> Written task
Print the records below verbatim, from their first line through the line that contains "[button] (1075, 74)", and stop after that line.

-- BEGIN --

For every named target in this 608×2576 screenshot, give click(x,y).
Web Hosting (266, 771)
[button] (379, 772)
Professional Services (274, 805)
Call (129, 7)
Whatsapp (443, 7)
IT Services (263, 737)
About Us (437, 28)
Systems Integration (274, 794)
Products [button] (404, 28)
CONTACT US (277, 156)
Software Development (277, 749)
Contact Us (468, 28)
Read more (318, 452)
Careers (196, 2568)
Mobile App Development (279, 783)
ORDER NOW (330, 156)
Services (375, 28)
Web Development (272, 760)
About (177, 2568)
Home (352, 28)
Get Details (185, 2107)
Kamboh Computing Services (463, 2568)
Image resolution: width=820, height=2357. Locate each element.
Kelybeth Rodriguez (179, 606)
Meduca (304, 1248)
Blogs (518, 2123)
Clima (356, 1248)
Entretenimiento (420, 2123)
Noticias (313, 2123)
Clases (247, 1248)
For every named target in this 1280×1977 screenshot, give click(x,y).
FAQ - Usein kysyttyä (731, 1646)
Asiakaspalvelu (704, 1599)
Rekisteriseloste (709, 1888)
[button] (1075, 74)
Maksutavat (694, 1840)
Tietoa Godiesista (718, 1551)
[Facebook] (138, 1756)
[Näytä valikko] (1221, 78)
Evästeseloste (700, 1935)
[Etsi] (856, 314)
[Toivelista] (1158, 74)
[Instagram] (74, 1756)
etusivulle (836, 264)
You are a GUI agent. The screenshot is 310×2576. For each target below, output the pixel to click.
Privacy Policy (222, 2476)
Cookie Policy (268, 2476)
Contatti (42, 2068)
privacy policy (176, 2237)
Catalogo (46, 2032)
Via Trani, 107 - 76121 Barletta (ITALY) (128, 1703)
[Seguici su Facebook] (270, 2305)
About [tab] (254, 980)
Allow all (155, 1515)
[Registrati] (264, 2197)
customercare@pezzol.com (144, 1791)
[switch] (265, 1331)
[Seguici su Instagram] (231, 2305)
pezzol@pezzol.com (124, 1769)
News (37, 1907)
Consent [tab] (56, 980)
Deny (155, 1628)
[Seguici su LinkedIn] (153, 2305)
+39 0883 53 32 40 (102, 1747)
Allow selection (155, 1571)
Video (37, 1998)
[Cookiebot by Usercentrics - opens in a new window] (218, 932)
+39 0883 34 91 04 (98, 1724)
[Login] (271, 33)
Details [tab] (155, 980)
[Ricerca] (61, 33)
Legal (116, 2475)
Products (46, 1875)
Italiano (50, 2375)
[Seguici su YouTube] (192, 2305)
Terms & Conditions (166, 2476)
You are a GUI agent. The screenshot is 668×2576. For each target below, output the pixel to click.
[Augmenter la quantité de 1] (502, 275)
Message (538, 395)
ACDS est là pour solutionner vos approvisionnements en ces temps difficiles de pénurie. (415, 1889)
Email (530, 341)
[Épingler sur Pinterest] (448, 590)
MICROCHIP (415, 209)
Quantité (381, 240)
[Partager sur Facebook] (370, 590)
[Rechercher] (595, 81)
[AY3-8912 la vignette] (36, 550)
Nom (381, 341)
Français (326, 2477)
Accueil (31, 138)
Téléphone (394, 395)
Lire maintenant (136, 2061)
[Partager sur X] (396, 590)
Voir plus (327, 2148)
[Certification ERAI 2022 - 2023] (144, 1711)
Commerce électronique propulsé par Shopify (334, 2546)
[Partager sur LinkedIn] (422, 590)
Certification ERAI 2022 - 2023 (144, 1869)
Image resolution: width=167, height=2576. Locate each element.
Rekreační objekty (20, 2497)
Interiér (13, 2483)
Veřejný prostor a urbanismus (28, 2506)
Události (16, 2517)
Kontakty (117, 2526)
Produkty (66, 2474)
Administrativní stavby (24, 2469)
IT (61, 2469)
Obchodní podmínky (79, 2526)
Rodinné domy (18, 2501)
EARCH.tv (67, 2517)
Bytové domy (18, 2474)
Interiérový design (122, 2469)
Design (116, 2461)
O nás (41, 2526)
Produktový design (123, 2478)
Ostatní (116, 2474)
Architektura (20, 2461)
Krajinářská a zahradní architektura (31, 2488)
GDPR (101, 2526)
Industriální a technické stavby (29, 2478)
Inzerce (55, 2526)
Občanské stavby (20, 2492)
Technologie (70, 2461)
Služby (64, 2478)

-- END --

> Right answer
For every named target in this 608×2576 screenshot, give click(x,y).
Web Hosting (266, 771)
[button] (379, 772)
Professional Services (274, 805)
Call (129, 7)
Whatsapp (443, 7)
IT Services (263, 737)
About Us (437, 28)
Systems Integration (274, 794)
Products [button] (404, 28)
CONTACT US (277, 156)
Software Development (277, 749)
Contact Us (468, 28)
Read more (318, 452)
Careers (196, 2568)
Mobile App Development (279, 783)
ORDER NOW (330, 156)
Services (375, 28)
Web Development (272, 760)
About (177, 2568)
Home (352, 28)
Get Details (185, 2107)
Kamboh Computing Services (463, 2568)
Image resolution: width=820, height=2357. Locate each element.
Kelybeth Rodriguez (179, 606)
Meduca (304, 1248)
Blogs (518, 2123)
Clima (356, 1248)
Entretenimiento (420, 2123)
Noticias (313, 2123)
Clases (247, 1248)
For every named target in this 1280×1977 screenshot, give click(x,y).
FAQ - Usein kysyttyä (731, 1646)
Asiakaspalvelu (704, 1599)
Rekisteriseloste (709, 1888)
[button] (1075, 74)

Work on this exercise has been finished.